WHAT TO WORK ON ->
**a.** Answer these questions from the banking text:
(i) Why did the bank official refuse to issue a new cheque book?
(ii) What did the officer require the signatory to do?
(iii) Which act essentially contains the law on cheques?
**b.** Copy the lines of the records word for word, starting at the line that contains "The height and width of the screenshot is (852, 511)." and ending at the line that contains "Open the Preset".

--- START READING TEXT ---

An example is when dealing with a bank, which would include financial
institutions, here the customer is usually in a ‘take it or leave it’
situation. Of course, this may not necessarily apply where the customer is
asking for a very large loan or owing the bank a very large amount.
However, does this then mean that the customer must always give in to the
bank officer? Very often the customer does so in order that a particular
transaction can be carried out and proceed quickly.
An example is a situation where a customer has misplaced his cheque book and
then writes a letter to the bank on the company letterhead signed by the
authorised signatory and with the company’s rubber stamp duly affixed, and
authorising another person to collect a new cheque book.
One such customer found the bank or rather its official refusing to issue a
new cheque book because the request was not on the cheque request slip that
is included in the cheque book. The officer required the signatory to come
to the bank to verify his signature on the letter.
The question that arises is whether the bank is legally correct in acting in
this manner?
On this subject the position will depend on the nature of the contractual
relationship between the bank and the customer.
In the absence of specific contractual arrangements the common law and
ordinary principles that govern and underly banking law will no doubt apply.
In this connection the Bills of Exchange Act 1949 is relevant.
Whether the bank officer is acting in an appropriate manner will have to be
determined by examining these principles as well as the contractual
arrangements that govern the banker-customer relationship.
The law on cheques is contained essentially in the Bills of Exchange Act
1949 (Revised 1978) which is an act that declares itself as “relating to
bills of Exchange, cheques and Promissory Notes.”

--- END READING TEXT ---
--- START EXCERPTED RECORDS ---

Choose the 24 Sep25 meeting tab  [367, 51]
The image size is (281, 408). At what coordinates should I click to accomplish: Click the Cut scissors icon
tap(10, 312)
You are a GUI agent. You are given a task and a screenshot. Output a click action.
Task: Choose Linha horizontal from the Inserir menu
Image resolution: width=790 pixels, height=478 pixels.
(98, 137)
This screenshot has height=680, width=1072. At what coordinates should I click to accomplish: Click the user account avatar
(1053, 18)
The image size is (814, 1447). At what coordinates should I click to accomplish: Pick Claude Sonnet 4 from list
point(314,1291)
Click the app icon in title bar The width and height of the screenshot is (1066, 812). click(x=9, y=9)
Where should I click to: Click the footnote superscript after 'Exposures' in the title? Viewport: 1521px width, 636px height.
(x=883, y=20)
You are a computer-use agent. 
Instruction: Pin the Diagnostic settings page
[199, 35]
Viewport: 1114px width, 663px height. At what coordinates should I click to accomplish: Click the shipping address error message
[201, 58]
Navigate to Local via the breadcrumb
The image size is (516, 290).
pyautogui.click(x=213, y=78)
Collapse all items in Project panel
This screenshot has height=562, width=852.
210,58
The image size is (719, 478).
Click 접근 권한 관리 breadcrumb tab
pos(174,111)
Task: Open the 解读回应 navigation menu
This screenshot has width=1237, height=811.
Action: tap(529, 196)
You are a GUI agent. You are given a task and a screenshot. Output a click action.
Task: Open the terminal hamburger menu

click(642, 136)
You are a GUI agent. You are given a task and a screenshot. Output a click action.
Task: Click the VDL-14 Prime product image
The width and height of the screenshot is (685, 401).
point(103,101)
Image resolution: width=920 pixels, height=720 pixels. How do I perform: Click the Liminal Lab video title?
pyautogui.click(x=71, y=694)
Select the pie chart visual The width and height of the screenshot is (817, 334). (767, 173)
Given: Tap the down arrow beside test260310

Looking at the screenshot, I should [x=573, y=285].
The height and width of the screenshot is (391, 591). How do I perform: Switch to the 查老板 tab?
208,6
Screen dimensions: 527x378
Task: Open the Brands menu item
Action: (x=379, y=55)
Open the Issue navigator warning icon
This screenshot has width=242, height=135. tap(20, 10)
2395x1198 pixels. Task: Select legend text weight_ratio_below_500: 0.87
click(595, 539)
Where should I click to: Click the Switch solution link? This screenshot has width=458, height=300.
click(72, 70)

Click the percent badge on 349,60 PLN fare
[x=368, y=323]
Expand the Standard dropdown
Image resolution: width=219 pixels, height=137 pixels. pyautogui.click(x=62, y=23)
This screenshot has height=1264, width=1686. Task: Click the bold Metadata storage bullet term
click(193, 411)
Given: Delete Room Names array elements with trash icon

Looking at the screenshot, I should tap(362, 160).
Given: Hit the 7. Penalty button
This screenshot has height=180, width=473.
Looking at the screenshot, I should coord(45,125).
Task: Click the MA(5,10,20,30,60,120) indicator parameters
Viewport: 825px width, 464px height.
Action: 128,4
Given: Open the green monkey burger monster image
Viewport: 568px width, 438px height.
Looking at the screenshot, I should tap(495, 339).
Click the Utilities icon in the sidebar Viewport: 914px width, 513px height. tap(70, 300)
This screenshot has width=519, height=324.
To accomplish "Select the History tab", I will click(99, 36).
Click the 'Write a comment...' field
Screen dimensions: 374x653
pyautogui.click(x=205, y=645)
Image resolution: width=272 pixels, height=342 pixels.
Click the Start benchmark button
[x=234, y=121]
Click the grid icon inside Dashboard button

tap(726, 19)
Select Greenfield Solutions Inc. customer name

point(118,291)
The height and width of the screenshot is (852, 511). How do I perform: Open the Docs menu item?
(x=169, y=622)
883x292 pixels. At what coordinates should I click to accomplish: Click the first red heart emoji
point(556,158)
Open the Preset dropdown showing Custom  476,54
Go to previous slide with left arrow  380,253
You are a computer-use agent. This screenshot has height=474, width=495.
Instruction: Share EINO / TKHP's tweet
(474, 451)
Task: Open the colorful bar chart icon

--- END EXCERPTED RECORDS ---

SOLUTIONS BELOW ->
**a.**
(i) The request was not on the cheque request slip included in the cheque book.
(ii) The signatory had to come to the bank to verify the signature on the letter.
(iii) The Bills of Exchange Act 1949 (Revised 1978).

**b.**
The height and width of the screenshot is (852, 511). How do I perform: Open the Docs menu item?
(x=169, y=622)
883x292 pixels. At what coordinates should I click to accomplish: Click the first red heart emoji
point(556,158)
Open the Preset dropdown showing Custom  476,54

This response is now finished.